Blockchain and Insurance
At the 2018 NCCI Annual Issues Symposium, Paul Meeusen, from Swiss Re and B3i discussed how blockchain can impact the insurance industry.
Blockchain is defined as a digital data structure for identifying and tracking information across a network of computers. Blockchain provides a transparent and secure way to track and distribute the information. In insurance, we are talking about the information chain between the risk (policyholder) to the insurer, to the reinsurer and then to the capital markets.
The problem with data now:
- Decreasing quality of the original risk data.
- Higher operational risk and cost.
- Information asymmetry.
- Capital markets ill informed.
Four elements of blockchain:
- Distributed ledger. Decentralized peer to peer network with a distributed database.
- Consensus. Transactions verified via consensus process consistent with a single version of the truth.
- Cryptography. All transactions are secure, authenticated & verifiable.
- Smart contracts. Legal logic translated into computational logic.
How this can be used in insurance:
- Smart contracting. All parties that need access to the insurance contract have it.
- Smart data. All parties in the transaction have access to current and accurate information about the risk.
- Smart execution. All the compliance issues are handled in a single place. This insures compliance issues are addressed properly across different states and nations and that all of this documentation is readily available.

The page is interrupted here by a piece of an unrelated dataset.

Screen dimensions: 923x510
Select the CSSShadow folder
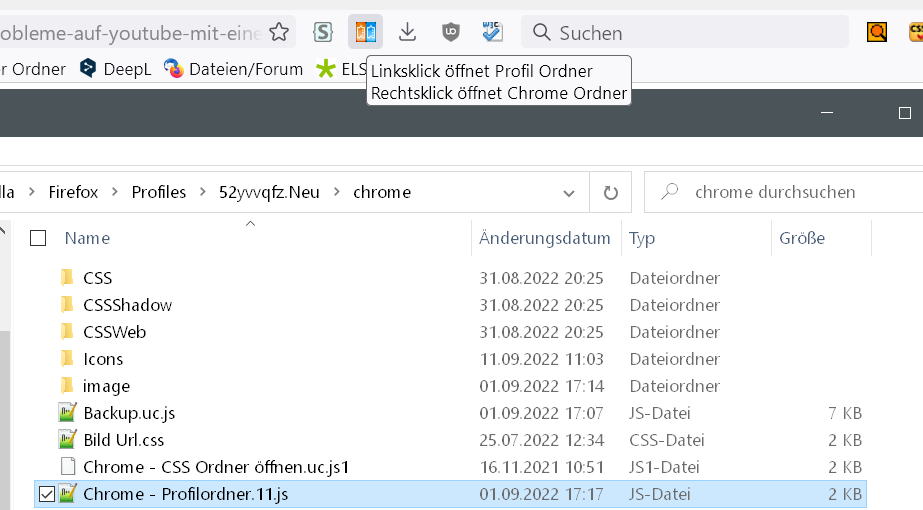[x=127, y=305]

Today, we have a “man in the middle” problem. The person controlling the central ledger (often a broker) knows every detail on every transaction, but all the parties in the transaction are dependent entirely on that person for information. Under blockchain, all the information is in a shared online platform where all parties have access to it. This reduces the friction associated with risk transfer. There is no dispute over whether a premium was paid, a contract signed, an endorsement added, or a claim reported. All of that is updated real-time in the shared ledger.
Another advantage of blockchain is that it will allow for greater access to insurance markets and allow those markets to better understand and price the risk.
Opportunities for blockchain in insurance:
- Allows for better sharing of medical records in a private, secure platform.
- Claim auto validation.
- Synchronizing multiple parties involved in a contract.